--- DATA PROVIDED Enclosed Below ---
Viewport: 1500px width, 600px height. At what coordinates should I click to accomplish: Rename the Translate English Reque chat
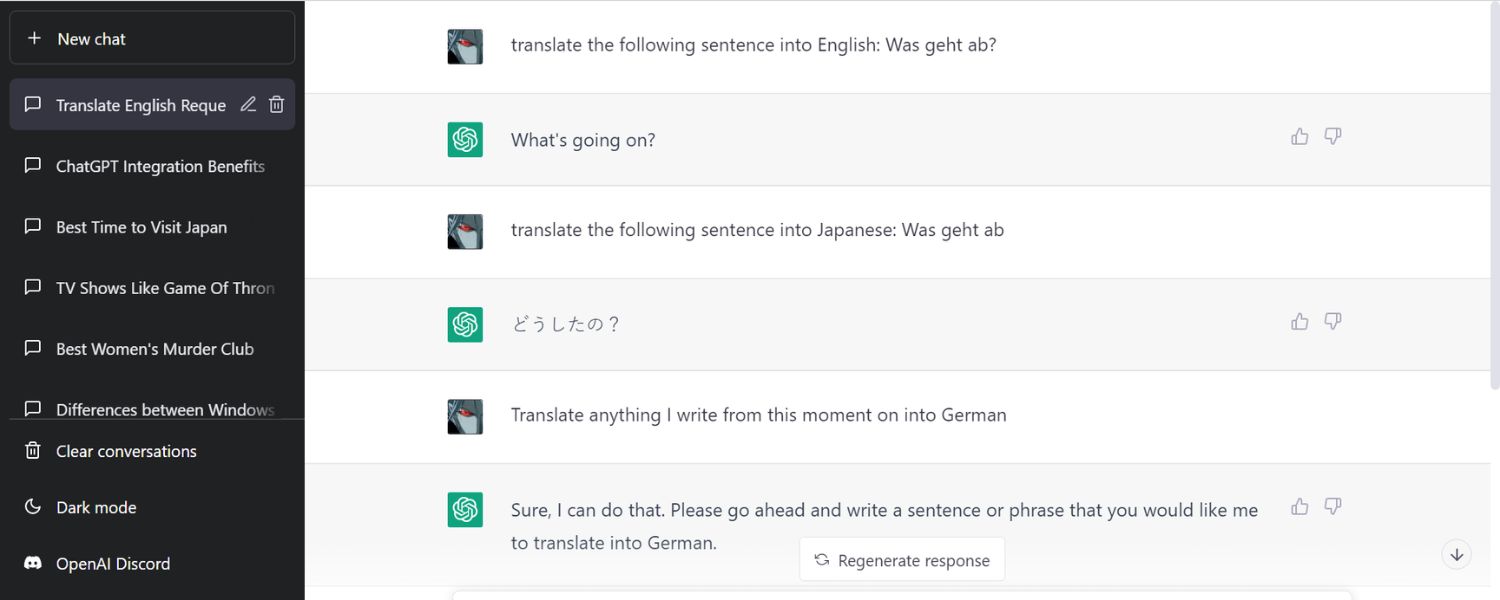pyautogui.click(x=248, y=104)

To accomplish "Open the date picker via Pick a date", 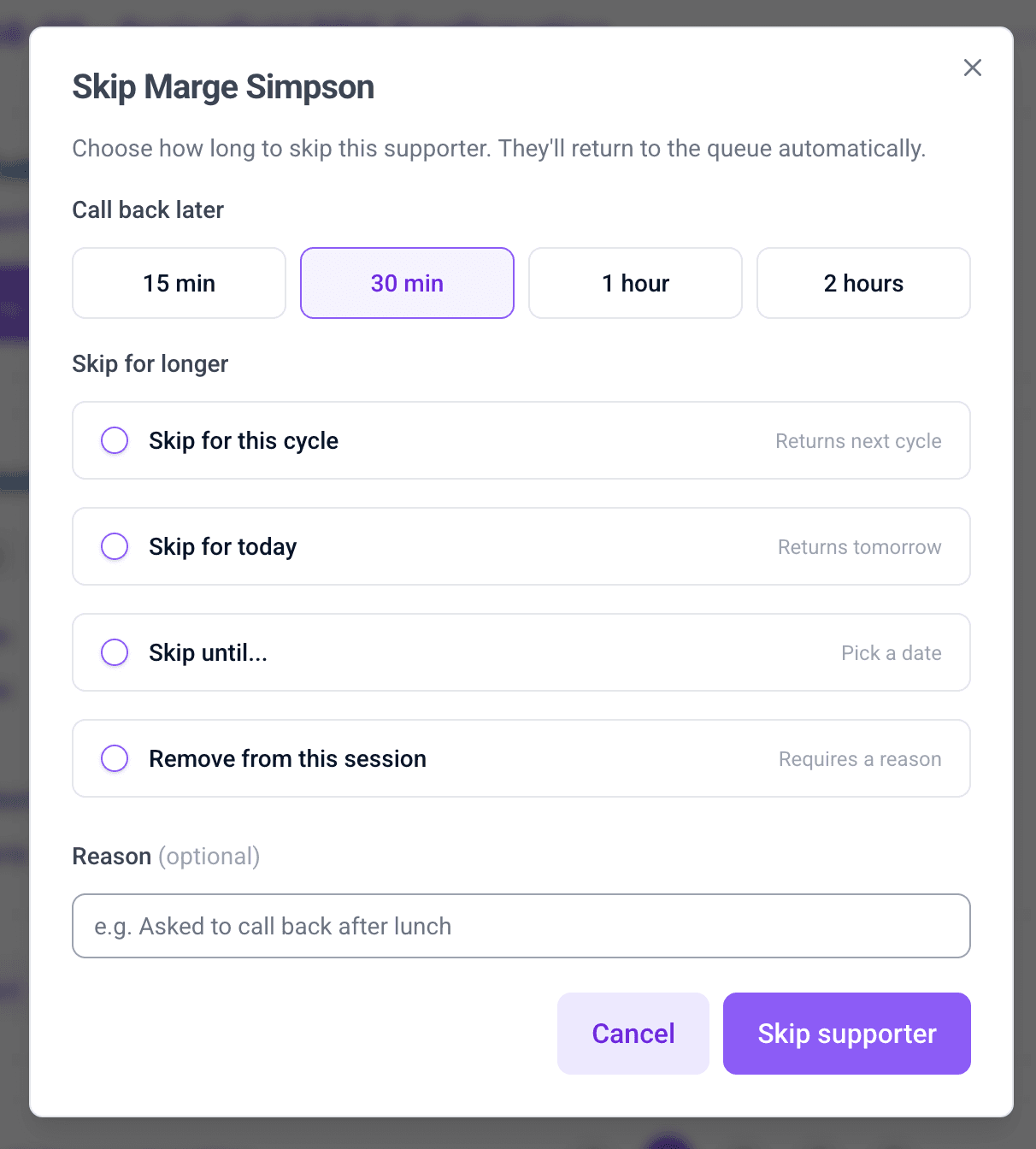I will pos(891,652).
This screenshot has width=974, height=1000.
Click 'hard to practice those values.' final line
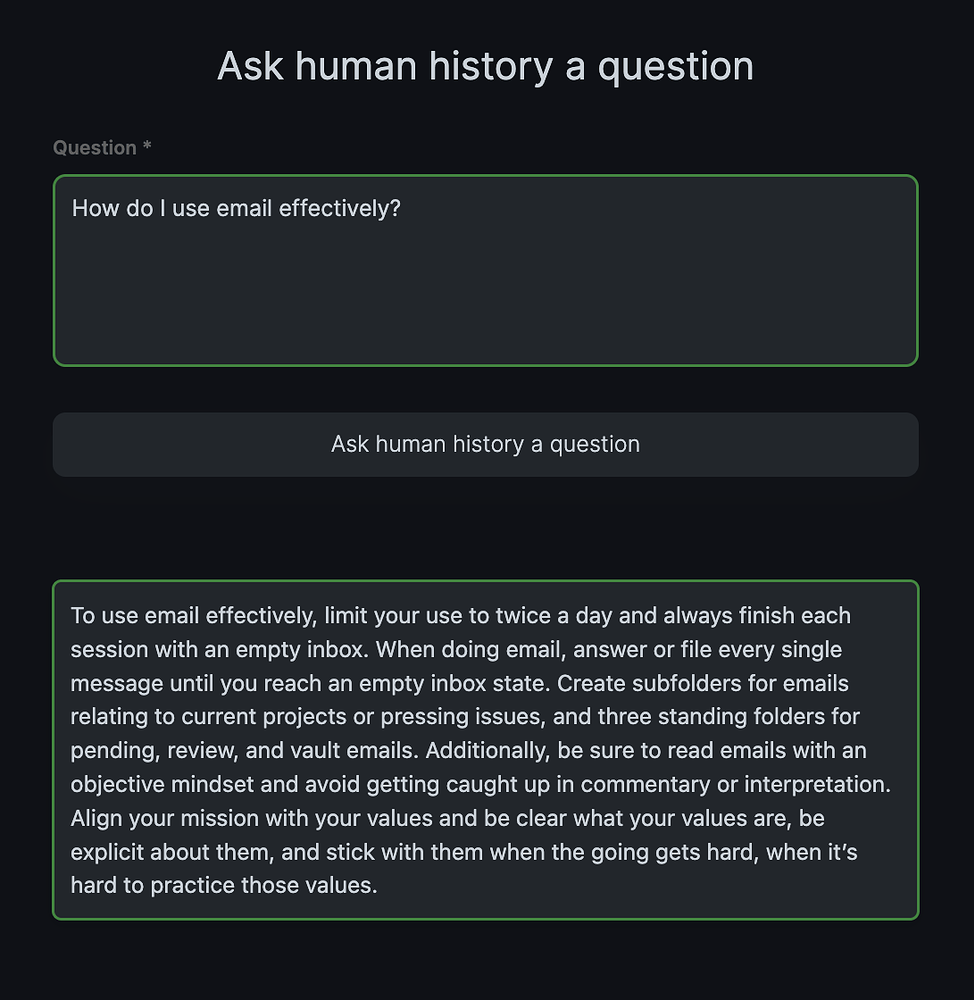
--- End of Enclosed DATA PROVIDED ---
● **ASSIGNMENT**
Everything from the line holding "This screenshot has width=974, height=1000." to the close of the records should be written out exactly, both ends included, with pictures omitted.

● **TASK RESPONSE**
This screenshot has width=974, height=1000.
Click 'hard to practice those values.' final line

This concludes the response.